= Neville G. Pemchekov Warwick =

Neville G. Pemchekov Warwick (1932–1993) was a modern interpreter of Buddhism and a central figure of the spiritual movement of California during the late 1960s and the 1970s. He made an ancient Japanese Buddhist practice of firewalking popular in the USA.

== Life ==
Warwick was born in Russia and "immigrated to America in the 1960s." According to John Gordon Melton he had already a Buddhist background as a child in Russia and started a training in the Japanese tradition of Shugendō in 1940 at the age of eight. He was promoted to the rank of a Dai Sendatsu (大先達), "Great Sendatsu" within this tradition. A Sendatsu "is one who advances ahead (saki ni tassuru 先に達する), and hence who precedes in understanding and/or achievement in any field, be it scholarship, art, religious practice, and so on. His precedence, therefore, makes him a leader and a guide for others."
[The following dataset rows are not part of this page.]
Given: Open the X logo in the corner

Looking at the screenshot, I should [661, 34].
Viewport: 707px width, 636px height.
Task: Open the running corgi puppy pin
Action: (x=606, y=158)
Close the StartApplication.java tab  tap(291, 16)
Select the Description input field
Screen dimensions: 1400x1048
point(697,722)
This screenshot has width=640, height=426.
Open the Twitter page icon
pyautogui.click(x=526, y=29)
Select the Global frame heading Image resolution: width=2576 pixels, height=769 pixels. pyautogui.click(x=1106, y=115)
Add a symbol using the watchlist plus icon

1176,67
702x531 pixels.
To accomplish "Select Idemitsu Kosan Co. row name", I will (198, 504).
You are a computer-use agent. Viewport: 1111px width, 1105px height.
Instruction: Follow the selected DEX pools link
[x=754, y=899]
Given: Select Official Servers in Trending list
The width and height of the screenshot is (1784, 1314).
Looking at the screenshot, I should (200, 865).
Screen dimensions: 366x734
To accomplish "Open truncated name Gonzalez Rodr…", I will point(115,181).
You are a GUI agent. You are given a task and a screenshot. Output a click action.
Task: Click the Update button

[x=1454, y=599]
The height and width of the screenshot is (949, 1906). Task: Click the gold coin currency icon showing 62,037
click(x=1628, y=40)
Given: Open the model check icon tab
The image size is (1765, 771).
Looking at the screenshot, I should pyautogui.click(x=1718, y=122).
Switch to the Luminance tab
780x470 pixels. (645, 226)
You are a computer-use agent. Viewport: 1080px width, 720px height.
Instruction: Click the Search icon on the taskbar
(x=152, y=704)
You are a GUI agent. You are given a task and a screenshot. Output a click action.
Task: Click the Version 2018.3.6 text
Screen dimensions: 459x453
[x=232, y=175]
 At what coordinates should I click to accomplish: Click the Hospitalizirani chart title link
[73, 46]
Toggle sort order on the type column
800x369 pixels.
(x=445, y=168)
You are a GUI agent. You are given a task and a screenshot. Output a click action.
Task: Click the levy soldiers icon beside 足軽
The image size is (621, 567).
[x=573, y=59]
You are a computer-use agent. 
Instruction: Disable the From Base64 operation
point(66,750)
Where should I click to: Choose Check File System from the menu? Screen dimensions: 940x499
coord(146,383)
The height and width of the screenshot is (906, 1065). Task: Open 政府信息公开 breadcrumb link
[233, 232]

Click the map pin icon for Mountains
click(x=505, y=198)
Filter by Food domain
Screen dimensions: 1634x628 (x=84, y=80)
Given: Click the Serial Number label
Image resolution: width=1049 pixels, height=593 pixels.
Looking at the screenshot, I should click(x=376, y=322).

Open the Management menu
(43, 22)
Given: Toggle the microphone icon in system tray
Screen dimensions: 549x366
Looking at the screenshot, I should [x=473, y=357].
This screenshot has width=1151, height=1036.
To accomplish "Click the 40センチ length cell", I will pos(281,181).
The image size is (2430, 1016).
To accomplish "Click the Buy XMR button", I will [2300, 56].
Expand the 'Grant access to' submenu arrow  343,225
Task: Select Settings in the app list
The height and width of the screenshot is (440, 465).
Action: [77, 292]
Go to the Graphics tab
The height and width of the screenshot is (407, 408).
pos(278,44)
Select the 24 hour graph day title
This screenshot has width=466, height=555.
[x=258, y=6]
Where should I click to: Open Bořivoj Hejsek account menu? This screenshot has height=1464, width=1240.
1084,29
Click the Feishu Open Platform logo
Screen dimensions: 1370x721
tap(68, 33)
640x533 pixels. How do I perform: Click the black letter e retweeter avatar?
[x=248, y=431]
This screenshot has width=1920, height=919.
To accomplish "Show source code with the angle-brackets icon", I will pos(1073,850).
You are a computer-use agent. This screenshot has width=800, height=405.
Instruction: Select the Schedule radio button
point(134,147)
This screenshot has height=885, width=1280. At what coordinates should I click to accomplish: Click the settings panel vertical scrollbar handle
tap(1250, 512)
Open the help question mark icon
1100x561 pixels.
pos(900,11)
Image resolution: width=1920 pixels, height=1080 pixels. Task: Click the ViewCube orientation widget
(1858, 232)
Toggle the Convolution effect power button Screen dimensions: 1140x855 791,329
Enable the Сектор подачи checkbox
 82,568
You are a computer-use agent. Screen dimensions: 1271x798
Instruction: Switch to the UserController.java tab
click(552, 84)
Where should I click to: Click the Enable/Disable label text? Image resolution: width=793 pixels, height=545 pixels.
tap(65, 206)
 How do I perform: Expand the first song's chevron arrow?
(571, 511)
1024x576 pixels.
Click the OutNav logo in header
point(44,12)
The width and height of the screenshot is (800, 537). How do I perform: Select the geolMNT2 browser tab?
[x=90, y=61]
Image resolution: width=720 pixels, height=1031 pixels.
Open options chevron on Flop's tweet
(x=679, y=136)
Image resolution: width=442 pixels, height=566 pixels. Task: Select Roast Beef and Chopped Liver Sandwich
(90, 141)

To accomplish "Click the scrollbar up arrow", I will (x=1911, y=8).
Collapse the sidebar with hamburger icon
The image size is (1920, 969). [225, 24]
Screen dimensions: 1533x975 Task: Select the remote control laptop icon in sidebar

In Russia he accomplished studies as physician and a musician. After his migration from Russia he became a disciple of Lama Anagarika Govinda in India and America. Govinda made him a member of his order of the Arya Maitreya Mandala, bestowing the name Vajrabodhi on him.

== Activities ==
Combining the teachings and practices of his Shugendō background with the teachings of Lama Anagarika Govinda, Pemchekov Warwick founded an organization called Kailas Shugendō in the late 1960s. The Kailas Shugendō became a chapter of the order of the Arya Maitreya Mandala. "The religious practices of these individuals include daily fire rituals of several kinds, maintaining an ambulance rescue service (pulling people out of plane wrecks and fires), as well as mountain climbing – and country-western music. Unlike many "spiritual groups," the Kailas Shugendo people make no effort to proselytize. In fact, they actively discourage would-be converts. They are extremely disciplined, yet they possess an overflowing humor." As the head of the Kailas Shugendō Pemchekov Warwick was termed Ajari. For this reason and his being a physician and Doctor of Medicine, he was and is often referred to as "Dr. Ajari".

In the Kailas Shugendō the members twice a day "observe Goma, the fire ceremony. The ritual master conducts while the members chant. Once a week Hiwatari, fire purification, is performed. Members walk the sacred fire but are not burned. At intervals, members go to the mountains for ascetic practices-shugyo (climbing the mountain while chanting mantra), going under ice-cold waterfalls, and hanging people off rocks. Music is also a part of daily life. Headquarters of the ashram are in San Francisco, California, where it offers musical and cultural presentations to the Bay Area community and performs emergency community services."

Pemchekov Warwick and the Kailas Shugendo Mantric Sun Band were featured in Allen Ginsberg's Pacific High Studio Mantras as "Reverend Adjari and Buddhist Chorus." Pemchekov Warwick was a friend of Jerry Garcia, bandleader of Grateful Dead. During a San Francisco concert of Grateful Dead in March 1971, Pemchekov Warwick and members of the Kailas Shugendō "dressed in oriental-style hiking attire, presented ritual segments, including their fire-walk."

Pemchekov Warwick was a close friend of Shunryu Suzuki, Alan Watts and Samuel L. Lewis, who wrote about him: "When Rev. Warwick came here with the Tibetan transmissions he missed those credentials which Americans, especially American ladies love—the right kind of turban or hair on the head or hair on the face, outlandish clothing, outlandish habits, etc. To our society these are signs of God, but only if on the 'right' persons." Lewis also introduced Pemchekov Warwick to Allen Ginsberg.

The musician Arthur Russell had been a disciple of Pemchekov Warwick. He joined the Kailas Shugendō in February 1969. Ex-disciple Paul Nagy is more critical, stating " In some of his ex-disciple's minds, Warwick is the classic, crazy false teacher. I did accept him as a teacher, but withdrew from his cult once he tried to position himself as a guru". Nagy gives little more information, but had earlier stated that he had been directed to Warwick to study Tantric teachings.